Tuesday, March 10, 2015

Getting close to a ST market bottom

In my last weekend post, I wrote that US equities was getting close to a bottom and I stand by those remarks. Using the market patterns of 2011 and 2012 as a template, I thought that stocks was getting oversold and downside risk was limited to 1-2% (see Bullish, but "data dependent"):
In some cases, the market rebounded right away. In another, it required a final flush before seeing a durable bottom.

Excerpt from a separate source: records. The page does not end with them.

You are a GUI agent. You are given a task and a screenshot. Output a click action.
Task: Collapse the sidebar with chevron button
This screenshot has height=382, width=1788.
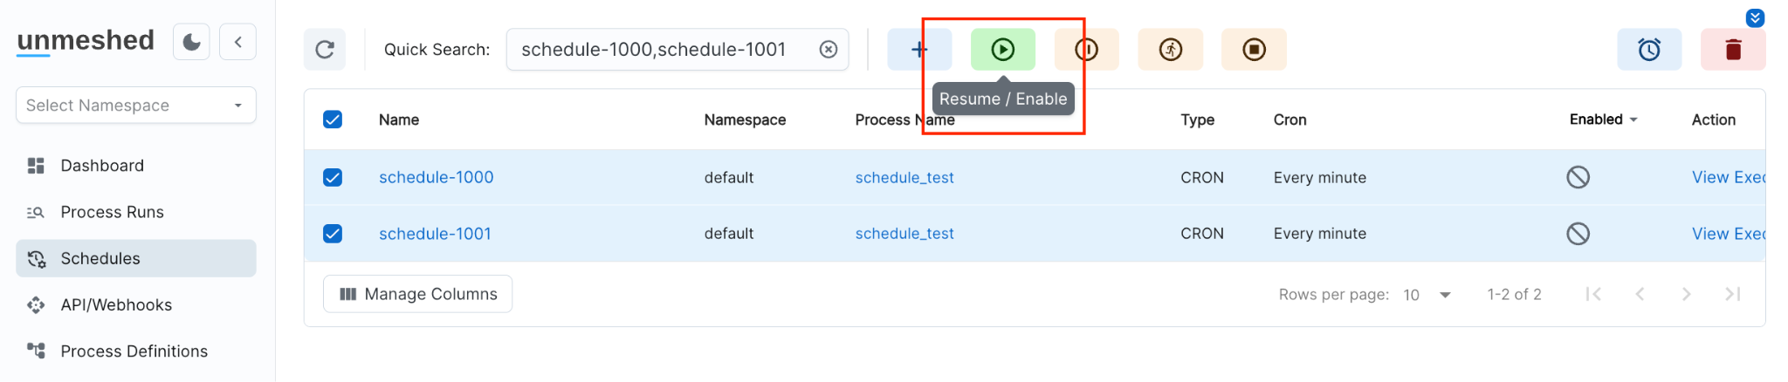tap(237, 42)
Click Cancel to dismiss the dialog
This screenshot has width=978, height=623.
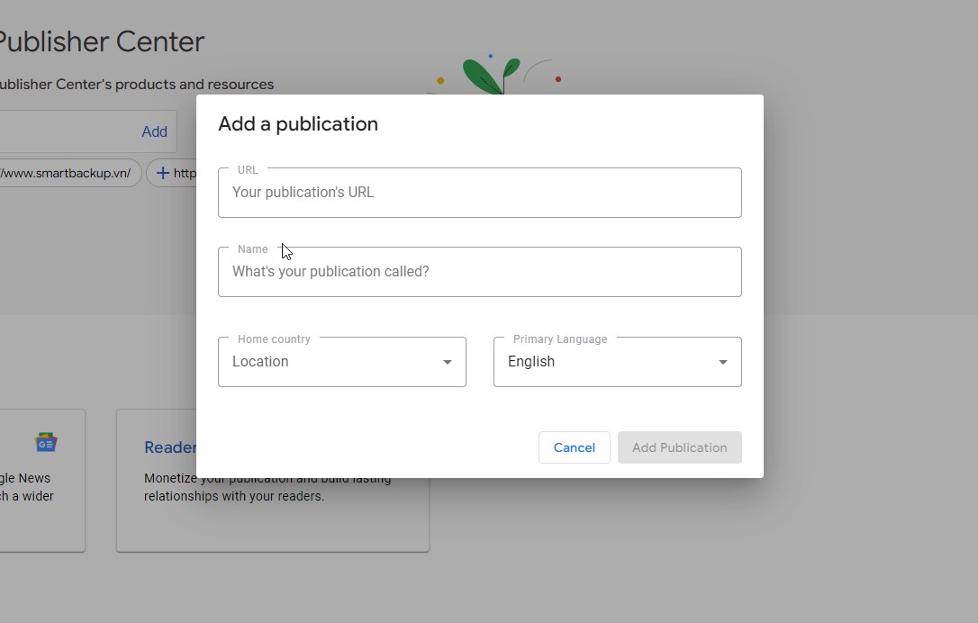click(x=574, y=447)
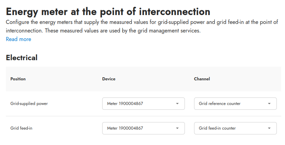Click the Energy meter page title
The image size is (285, 145).
(108, 12)
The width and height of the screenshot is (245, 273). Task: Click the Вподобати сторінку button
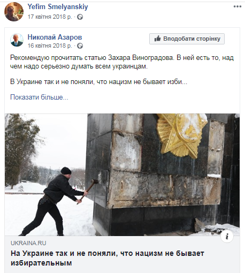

My main takeaway from 2011 and 2012 is that near-term downside risk is limited to 1-2% from current levels. Today's SPX chart shows that the market is oversold on RSI-5. There is technical support at the 50 day moving average (2062) and further support at the uptrend line drawn from the October low (about 2040), which is roughly 1.5% below Friday's closing levels.
On Monday, we got an unimpressive bounce and I tweeted that the final flush scenario was in play:


On Tuesday, stock prices sold off dramatically and readings are at or very close to oversold levels where a durable bottom have been seen in the past. The chart below of the SPX with 5-day RSI, 14-day RSI and McClellan Oscillator (NYMO) tells the story. RSI-5 is oversold, but not showing a positive divergence of higher low, though past bottoms have not necessarily shown such readings. RSI-14 closed at 38.87, which is nearing the range where the market has bottomed in the past few months. NYMO came in at -59.87, which is just a fraction away from an oversold reading of -60. Finally, the SPX closed at 2044.16, below the key 50 day moving average, but just above trend line support at about the 2040 level.



In addition, fear indices are starting to spike. The chart below of the VIX term structure, as measured by the VIX-VXV ratio, and TRIN shows capitulation-like market behavior. The VIX-VXV ratio is rising, though it is not inverted (above 1). TRIN spiked to 2.64, which indicates panic selling. I have drawn blue vertical lines to mark past instances in the last three years when TRIN has risen above 2 and red vertical lines to mark past instances when the dual conditions when VIX term structure inverted and TRIN was over 2. The red lines have been much better at calling bottoms, but the blue lines have, more often than not, indicated instances when the market either bounced or downside risk was limited.


In short, market technicals suggest that stocks have either made a bottom or very close to a bottom. I have no idea what stock prices will do in the next couple of days, but the odds favor higher stock prices in the next week.

1 comment:

Anonymous said...

The red lines look persuasive, but the blue lines don't look like anything at all to me.